> _DATA RECORDS_:
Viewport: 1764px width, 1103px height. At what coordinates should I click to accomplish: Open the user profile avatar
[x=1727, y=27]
==
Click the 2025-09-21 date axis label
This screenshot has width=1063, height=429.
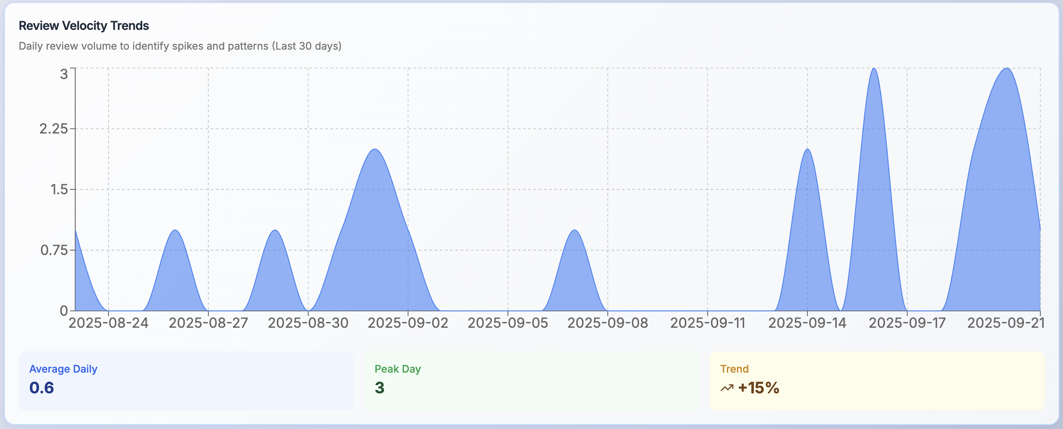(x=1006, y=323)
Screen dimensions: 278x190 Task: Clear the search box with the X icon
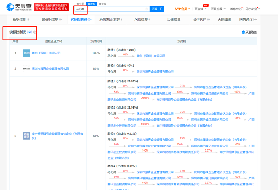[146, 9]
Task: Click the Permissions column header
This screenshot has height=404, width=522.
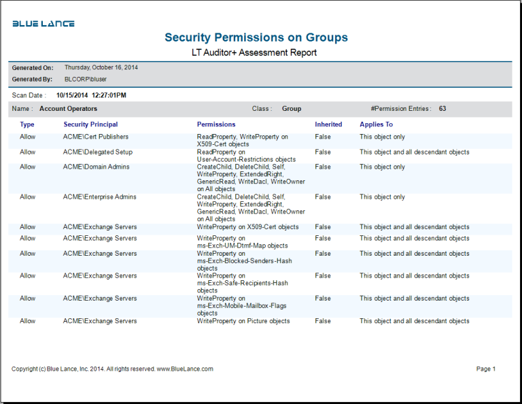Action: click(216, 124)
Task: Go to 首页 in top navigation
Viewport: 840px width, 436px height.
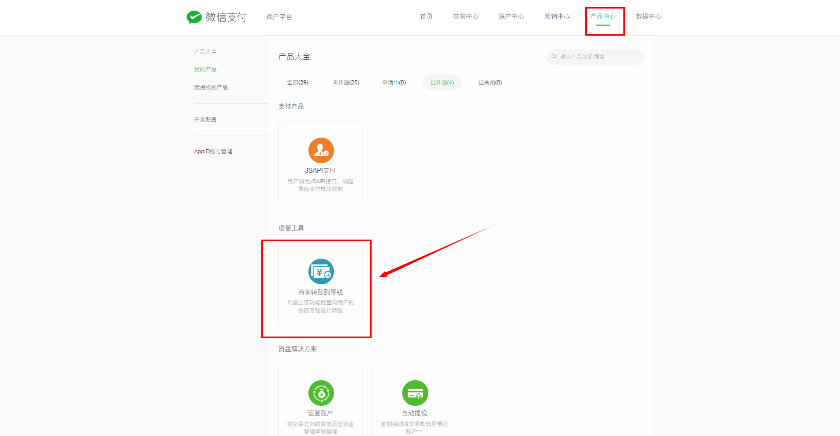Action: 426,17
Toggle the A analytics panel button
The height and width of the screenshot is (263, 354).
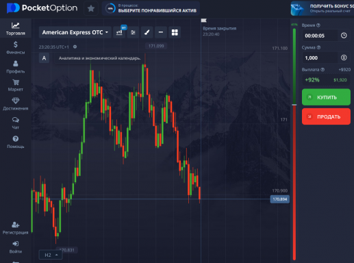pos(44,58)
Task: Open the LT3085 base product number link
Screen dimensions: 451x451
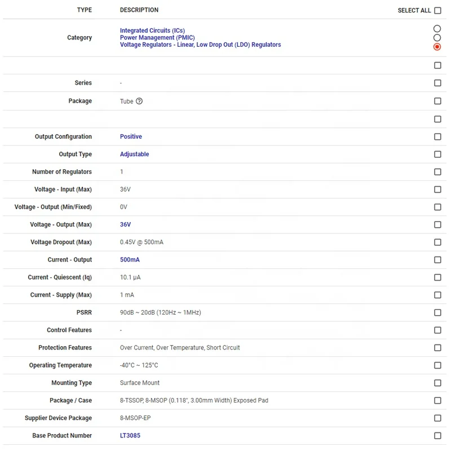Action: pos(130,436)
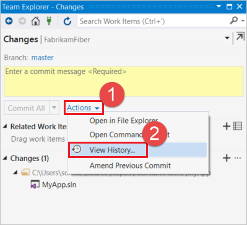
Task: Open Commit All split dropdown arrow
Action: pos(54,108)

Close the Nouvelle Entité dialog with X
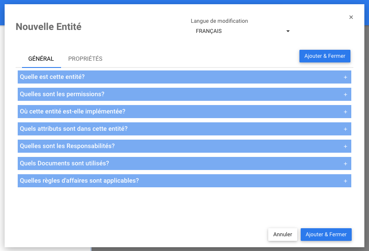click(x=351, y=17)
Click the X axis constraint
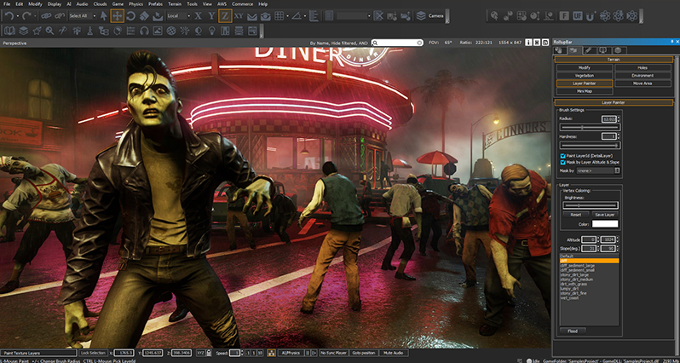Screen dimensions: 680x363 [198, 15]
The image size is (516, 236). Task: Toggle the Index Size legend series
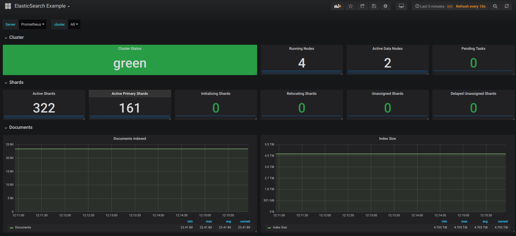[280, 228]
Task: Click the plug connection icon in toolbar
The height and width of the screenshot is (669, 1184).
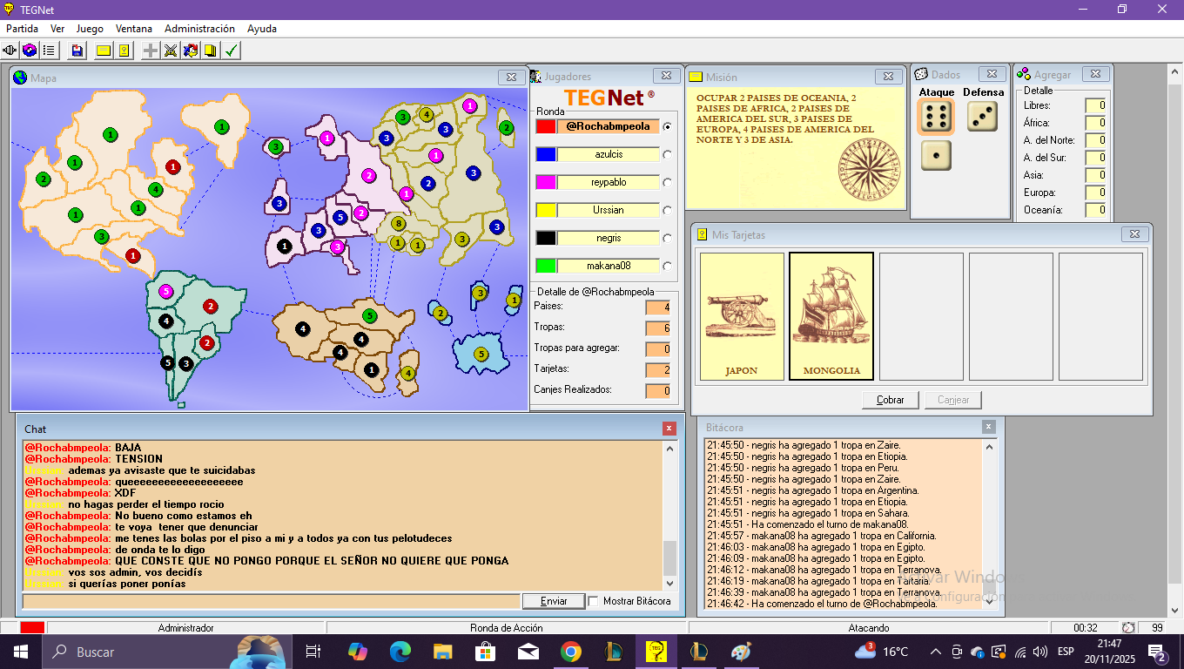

> _WHAT IS EXPECTED_: A clean copy is needed of the lines in the listing above from the one with "The image size" through the one with "The height and width of the screenshot is (669, 1184).", exact in every word and free of pictures.

> _WRITTEN SOLUTION_:
The image size is (516, 236). Task: Toggle the Index Size legend series
[280, 228]
Task: Click the plug connection icon in toolbar
The height and width of the screenshot is (669, 1184).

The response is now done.